On consistent first approximations in the general linear theory of thin elastic shells

Abstract

This paper, as a number of earlier ones, is concerned with the rational establishment of twodimensional differential equations for the approximate analysis of stress and strain in elastic layers with spacecurved middle surface. It has been known for some time that the principal difficulty of this problem is to establish rational two-dimensional constitutive equations which correspond to a given system of constitutive equations for the layer treated as a three-dimensional continuum. — In an earlier publication [18] the point had been made that since two-dimensional shell theory was concerned with stress resultants and stress couples, it ought to be advantageous to derive such a theory from a three-dimensional theory in which force stresses as well as moment stresses were incorporated, even for media which, actually, were incapable of supporting moment stresses. — The earlier work [18] had indicated that, mathematically, the advantages of approaching the derivation of two-dimensional shell theory from three-dimensional moment stress elastically theory had to do with the form of the compatibility equations for strain in such a three-dimensional theory.

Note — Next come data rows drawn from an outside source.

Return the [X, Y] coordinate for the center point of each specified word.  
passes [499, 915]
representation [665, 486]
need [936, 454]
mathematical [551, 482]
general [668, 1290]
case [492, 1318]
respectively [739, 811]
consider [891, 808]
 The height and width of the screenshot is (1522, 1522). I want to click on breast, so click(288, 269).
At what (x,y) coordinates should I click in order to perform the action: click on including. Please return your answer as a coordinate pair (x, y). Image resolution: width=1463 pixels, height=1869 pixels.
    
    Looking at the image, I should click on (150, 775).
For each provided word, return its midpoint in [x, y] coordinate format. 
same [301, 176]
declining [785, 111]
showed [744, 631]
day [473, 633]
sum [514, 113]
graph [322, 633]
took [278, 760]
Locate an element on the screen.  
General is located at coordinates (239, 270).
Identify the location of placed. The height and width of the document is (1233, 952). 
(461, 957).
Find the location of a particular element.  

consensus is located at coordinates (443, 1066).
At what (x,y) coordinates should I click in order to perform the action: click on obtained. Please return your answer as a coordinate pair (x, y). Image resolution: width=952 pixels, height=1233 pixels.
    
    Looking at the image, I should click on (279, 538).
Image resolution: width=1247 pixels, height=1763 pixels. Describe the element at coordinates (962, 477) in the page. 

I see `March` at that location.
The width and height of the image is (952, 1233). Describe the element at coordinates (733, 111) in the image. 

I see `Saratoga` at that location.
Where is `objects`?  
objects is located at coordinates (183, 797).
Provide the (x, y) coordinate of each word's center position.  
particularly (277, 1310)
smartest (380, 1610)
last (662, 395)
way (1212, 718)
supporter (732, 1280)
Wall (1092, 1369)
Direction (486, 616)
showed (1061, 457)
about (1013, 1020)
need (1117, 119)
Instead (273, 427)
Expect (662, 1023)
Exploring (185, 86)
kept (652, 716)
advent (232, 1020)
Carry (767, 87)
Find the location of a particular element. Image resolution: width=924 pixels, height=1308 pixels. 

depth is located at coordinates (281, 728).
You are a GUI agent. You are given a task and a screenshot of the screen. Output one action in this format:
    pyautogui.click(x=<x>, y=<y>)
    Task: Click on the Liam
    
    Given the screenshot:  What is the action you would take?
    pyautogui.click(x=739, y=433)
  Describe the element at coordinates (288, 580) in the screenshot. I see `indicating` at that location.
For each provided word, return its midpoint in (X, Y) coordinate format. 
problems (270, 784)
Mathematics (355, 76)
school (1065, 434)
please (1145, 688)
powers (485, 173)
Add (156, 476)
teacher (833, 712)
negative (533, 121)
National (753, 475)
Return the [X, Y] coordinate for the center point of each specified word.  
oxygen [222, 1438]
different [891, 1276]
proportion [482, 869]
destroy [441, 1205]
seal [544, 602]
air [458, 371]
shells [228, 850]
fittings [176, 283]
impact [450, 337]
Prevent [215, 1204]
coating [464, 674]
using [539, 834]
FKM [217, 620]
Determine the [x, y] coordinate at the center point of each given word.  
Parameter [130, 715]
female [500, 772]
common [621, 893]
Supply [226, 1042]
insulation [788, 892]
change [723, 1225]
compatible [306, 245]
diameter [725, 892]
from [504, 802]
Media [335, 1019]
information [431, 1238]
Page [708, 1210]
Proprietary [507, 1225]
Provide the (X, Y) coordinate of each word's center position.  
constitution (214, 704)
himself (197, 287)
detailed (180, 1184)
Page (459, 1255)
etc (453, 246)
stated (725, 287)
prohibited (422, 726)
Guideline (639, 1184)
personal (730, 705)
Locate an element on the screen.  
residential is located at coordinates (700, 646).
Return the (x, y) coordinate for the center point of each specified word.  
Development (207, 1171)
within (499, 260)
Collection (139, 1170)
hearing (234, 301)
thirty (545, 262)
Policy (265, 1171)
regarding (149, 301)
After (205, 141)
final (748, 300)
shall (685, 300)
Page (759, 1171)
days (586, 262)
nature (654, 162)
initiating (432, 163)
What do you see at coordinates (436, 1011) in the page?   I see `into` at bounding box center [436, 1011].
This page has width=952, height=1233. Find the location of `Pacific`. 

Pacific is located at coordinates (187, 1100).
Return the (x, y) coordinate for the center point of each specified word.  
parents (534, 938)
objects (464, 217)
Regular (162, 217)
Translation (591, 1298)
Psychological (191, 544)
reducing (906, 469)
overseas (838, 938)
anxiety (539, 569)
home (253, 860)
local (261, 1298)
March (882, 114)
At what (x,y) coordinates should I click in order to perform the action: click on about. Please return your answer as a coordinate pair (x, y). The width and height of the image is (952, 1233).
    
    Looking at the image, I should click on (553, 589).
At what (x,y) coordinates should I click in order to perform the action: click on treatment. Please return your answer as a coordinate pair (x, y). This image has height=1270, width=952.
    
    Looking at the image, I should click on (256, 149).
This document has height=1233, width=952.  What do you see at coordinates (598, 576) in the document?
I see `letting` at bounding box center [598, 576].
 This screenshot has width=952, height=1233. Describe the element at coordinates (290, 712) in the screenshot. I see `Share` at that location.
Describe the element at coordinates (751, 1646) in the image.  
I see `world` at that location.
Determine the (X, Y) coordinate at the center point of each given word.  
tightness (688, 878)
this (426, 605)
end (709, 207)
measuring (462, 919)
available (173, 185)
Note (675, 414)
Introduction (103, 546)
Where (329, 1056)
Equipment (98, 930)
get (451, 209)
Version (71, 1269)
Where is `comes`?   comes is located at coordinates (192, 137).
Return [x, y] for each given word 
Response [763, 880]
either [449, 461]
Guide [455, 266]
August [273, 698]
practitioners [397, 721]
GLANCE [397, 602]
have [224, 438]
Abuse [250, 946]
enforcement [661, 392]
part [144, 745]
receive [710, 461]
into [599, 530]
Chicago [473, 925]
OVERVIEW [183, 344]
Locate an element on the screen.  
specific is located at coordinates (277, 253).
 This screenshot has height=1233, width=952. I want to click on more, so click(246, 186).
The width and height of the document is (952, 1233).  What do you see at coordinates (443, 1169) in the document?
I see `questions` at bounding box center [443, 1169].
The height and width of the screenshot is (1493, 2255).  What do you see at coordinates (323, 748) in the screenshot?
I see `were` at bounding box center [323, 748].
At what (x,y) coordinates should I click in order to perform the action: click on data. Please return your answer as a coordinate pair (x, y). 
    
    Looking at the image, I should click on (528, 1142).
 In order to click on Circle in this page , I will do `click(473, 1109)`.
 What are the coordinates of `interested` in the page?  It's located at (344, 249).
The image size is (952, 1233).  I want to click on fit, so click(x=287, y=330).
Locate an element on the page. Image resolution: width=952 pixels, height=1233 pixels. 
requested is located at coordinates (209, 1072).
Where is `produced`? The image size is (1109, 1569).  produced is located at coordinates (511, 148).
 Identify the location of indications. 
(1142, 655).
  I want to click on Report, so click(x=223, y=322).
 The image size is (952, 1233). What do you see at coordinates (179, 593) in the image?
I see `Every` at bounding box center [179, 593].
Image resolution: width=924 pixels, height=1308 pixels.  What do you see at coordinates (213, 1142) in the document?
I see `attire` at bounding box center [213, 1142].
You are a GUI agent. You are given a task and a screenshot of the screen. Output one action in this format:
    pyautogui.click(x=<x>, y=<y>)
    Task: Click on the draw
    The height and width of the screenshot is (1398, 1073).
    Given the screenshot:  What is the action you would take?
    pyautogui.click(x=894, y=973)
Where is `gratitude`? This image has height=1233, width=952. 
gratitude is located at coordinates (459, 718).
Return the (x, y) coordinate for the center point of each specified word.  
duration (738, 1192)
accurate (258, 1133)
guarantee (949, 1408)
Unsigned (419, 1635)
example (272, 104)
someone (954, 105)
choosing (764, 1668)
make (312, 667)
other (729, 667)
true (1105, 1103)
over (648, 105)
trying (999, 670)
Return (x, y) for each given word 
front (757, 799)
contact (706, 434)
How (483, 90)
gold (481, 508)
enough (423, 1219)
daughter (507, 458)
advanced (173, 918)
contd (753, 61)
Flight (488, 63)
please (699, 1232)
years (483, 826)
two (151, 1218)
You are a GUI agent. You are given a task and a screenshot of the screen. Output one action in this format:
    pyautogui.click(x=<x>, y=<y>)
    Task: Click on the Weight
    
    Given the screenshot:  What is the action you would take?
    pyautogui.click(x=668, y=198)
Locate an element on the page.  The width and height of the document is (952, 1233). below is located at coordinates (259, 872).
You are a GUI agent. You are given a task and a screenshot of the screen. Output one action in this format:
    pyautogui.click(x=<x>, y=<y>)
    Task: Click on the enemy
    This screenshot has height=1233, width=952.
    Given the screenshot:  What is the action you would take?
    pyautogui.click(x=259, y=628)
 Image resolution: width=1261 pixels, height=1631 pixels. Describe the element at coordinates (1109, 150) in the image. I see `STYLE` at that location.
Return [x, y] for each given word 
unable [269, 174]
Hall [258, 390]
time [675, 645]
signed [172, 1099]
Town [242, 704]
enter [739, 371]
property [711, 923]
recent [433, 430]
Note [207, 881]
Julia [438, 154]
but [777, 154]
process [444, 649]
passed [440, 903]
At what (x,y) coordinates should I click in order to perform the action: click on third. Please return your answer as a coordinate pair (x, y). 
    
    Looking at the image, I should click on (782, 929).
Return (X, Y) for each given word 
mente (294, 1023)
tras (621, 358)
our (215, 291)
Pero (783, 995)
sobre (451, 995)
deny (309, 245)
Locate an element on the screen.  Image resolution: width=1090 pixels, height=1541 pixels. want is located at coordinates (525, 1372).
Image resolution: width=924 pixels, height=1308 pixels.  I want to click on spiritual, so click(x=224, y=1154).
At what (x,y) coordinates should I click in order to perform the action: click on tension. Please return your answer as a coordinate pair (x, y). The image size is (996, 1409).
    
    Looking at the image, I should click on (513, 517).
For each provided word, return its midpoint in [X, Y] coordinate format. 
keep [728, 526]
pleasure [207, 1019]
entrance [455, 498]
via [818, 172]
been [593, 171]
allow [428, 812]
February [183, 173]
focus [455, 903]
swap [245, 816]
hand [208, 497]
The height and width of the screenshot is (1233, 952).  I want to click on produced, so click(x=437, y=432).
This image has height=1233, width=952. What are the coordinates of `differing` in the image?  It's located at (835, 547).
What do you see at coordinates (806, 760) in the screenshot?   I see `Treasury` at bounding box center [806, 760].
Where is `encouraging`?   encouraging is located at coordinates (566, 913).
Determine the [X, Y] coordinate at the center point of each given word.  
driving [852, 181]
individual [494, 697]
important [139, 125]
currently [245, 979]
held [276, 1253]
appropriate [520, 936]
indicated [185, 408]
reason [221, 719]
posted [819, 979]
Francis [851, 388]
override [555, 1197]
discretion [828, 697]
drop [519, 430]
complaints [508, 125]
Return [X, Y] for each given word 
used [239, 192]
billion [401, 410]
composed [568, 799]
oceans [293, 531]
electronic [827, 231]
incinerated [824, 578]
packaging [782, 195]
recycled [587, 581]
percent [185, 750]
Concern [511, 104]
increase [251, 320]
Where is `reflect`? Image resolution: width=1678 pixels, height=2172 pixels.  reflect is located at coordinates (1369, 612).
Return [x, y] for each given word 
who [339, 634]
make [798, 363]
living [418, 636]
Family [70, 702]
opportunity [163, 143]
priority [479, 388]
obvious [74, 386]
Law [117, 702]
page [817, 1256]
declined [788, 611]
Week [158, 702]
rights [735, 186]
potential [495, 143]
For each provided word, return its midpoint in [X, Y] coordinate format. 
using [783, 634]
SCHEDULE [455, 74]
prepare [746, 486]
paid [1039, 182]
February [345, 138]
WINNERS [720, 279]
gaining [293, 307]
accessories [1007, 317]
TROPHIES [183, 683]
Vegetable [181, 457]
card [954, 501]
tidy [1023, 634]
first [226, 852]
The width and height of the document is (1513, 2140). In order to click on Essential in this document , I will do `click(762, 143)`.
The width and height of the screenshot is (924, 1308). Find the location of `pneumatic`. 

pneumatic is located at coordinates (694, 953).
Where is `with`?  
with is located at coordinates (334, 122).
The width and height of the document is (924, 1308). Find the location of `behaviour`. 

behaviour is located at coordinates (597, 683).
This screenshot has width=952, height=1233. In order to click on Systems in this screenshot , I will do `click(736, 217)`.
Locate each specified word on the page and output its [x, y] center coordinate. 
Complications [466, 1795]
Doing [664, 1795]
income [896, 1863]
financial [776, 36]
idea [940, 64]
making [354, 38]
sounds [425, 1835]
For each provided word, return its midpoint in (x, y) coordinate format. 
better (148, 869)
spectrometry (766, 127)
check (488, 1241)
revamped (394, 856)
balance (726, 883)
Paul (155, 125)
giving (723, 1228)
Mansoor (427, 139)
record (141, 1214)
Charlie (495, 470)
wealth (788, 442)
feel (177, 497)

Briefly, with these three-dimensional compatibility equations it becomes possible to concentrate all three-dimensional aspects of the shell problem in a three-dimensional system of integro-differential constitutive equations, and the task of deriving rational two-dimensional constitutive equations becomes nothing but the task of establishing suitable asymptotic expansions for the solutions of these three-dimensional integro-differential equations. In the work in [18] this task had not actually been carried out. The present paper establishes a significant rearrangement of the system of integro-differential equations, in such a way that the nature of the necessary asymptotic expansions is made evident. — With this, explicit results are obtained which include the system of two-dimensional constitutive equations of Koiter and Sanders for an iotropic homogeneous medium, as well as a system of constitutive equations for a class of shells for which the normals to the middle surface are not directions of elastic symmetry, as well as a system of constitutive equations for shells which are sufficiently soft in transverse shear to make transverse shear deformation a first-order effect.